Roche reports survival data for new dual-acting lymphoma drug

Dive Brief:

  • Roche’s new dual-acting blood cancer drug Columvi combined with chemotherapy helped people with a type of lymphoma live longer than people given Rituxan and chemo, the company said Monday. The data could help Roche persuade the Food and Drug Administration to convert Columvi’s conditional OK into a full approval.
  • Roche didn’t disclose full data from the Phase 3 “Starglo” trial in people with diffuse large B-cell lymphoma whose disease advanced after initial treatment and who weren’t eligible for stem cell transplants. The results will be presented at an upcoming medical meeting, the company said.
  • Columvi is a new type of drug called a “bispecific” antibody that triggers an immune response to cancer cells.
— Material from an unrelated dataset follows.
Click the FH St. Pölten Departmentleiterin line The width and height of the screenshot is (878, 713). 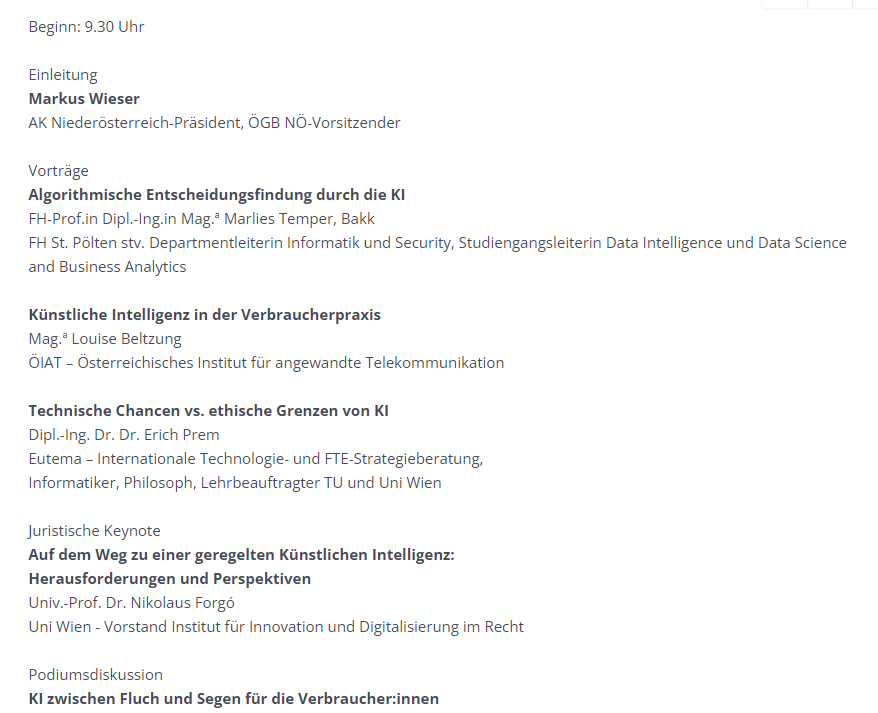(437, 243)
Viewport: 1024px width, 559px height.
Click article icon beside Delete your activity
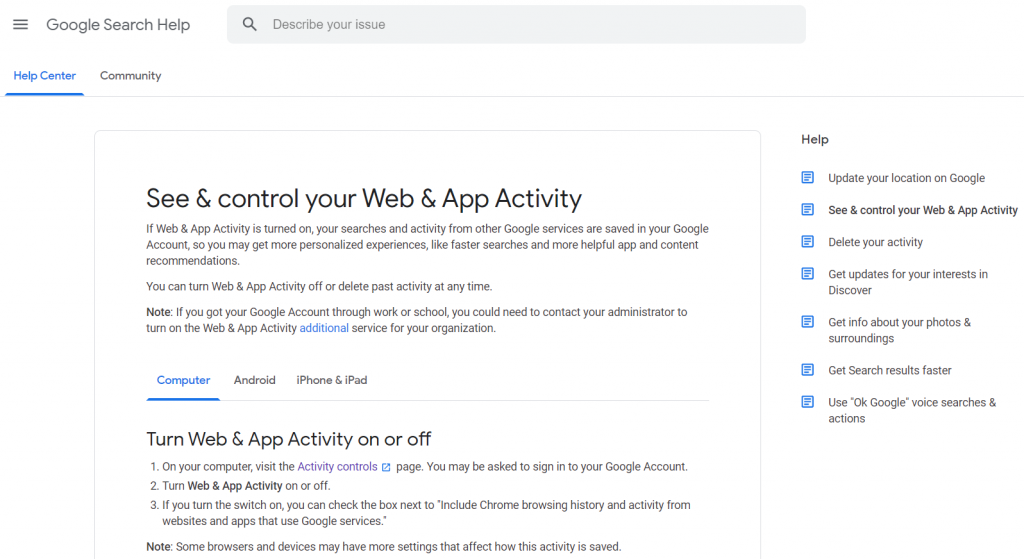click(808, 242)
A competitor developed by Genmab and AbbVie has also gained accelerated approval and could have confirmatory data later this year, while the FDA rejected a bispecific from Regeneron because its confirmatory trial isn’t far enough advanced.

Dive Insight:

Columvi is conditionally cleared to be used alone in people with lymphoma after two lines of therapy, based on how well it spurred remission and how long patients continued to respond to it in earlier studies. However, that testing didn’t compare the drug to another treatment or a placebo.
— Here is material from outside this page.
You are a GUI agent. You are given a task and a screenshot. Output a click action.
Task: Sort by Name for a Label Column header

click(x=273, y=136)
Showing the drug can keep people alive longer than a comparative regimen is the FDA’s gold standard for cancer treatment. In a separate trial, lymphoma patients given the comparative therapy, Rituxan plus gemcitabine and oxaliplatin, led to a median overall survival of 10 months.
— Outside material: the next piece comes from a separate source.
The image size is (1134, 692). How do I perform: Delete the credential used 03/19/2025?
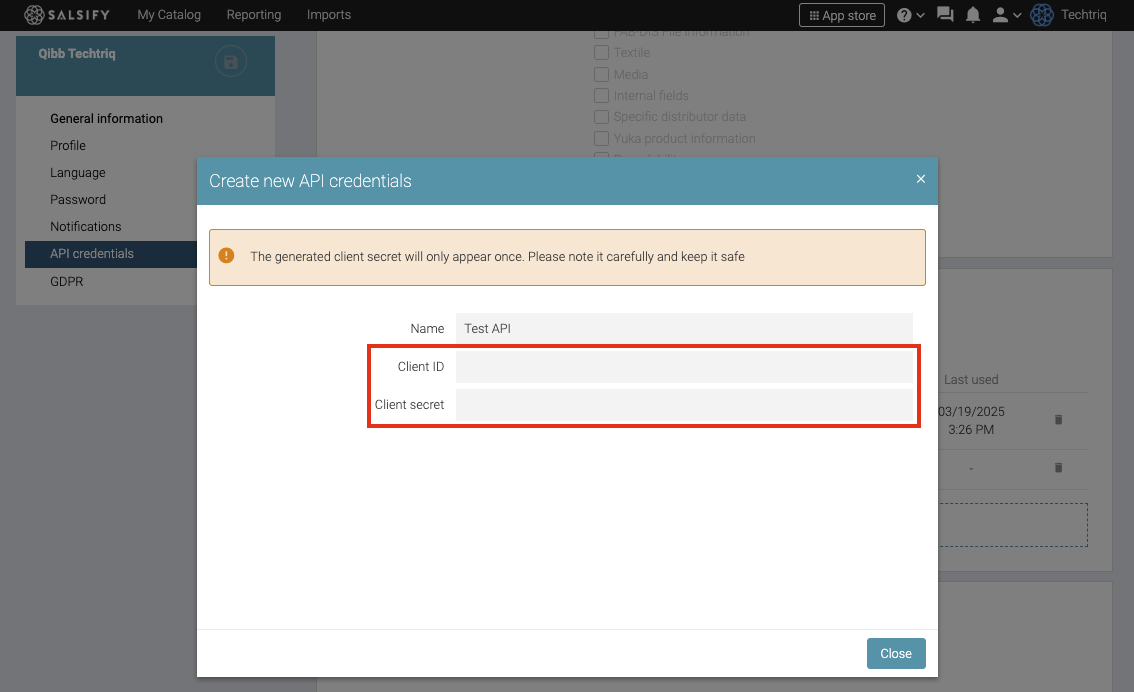1058,420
In addition to submitting the new data for presentation at a medical meeting, Roche said it is filing them with health authorities for approval.

Submission could help Roche gain an edge over Genmab and AbbVie’s drug, Epkinly, which has been evaluated across four late-stage trials in lymphoma. The earliest completion date listed for the Phase 3 Epkinly studies is December 2024, according to a federal database of clinical trials. That study compares Epkinly to chemotherapy regimens including the Rituxan-based one.

Columvi and Epkinly were both approved in 2023 and posted sales of $65 million and $17 million, respectively.

Regeneron has been seeking to catch up to Roche, Genmab and AbbVie, advancing its own bispecific medicine called odronextamab. With a full approval of Columvi potentially pending, accelerated approval for odronextamab could be in jeopardy because of FDA rules around the process.

“Our discussions with the FDA remain ongoing and we remain committed to working closely with the FDA and investigators to bring odronextamab to patients as quickly as possible,” a Regeneron spokesperson said in an email.

These bispecific drugs also compete with cell therapies from Gilead Sciences and Bristol Myers Squibb. Those drugs, sold as Yescarta and Breyanzi, offer lasting remission following a single treatment, but are complicated to manufacture because they are engineered from patients’ own cells. They can also carry significant side effects.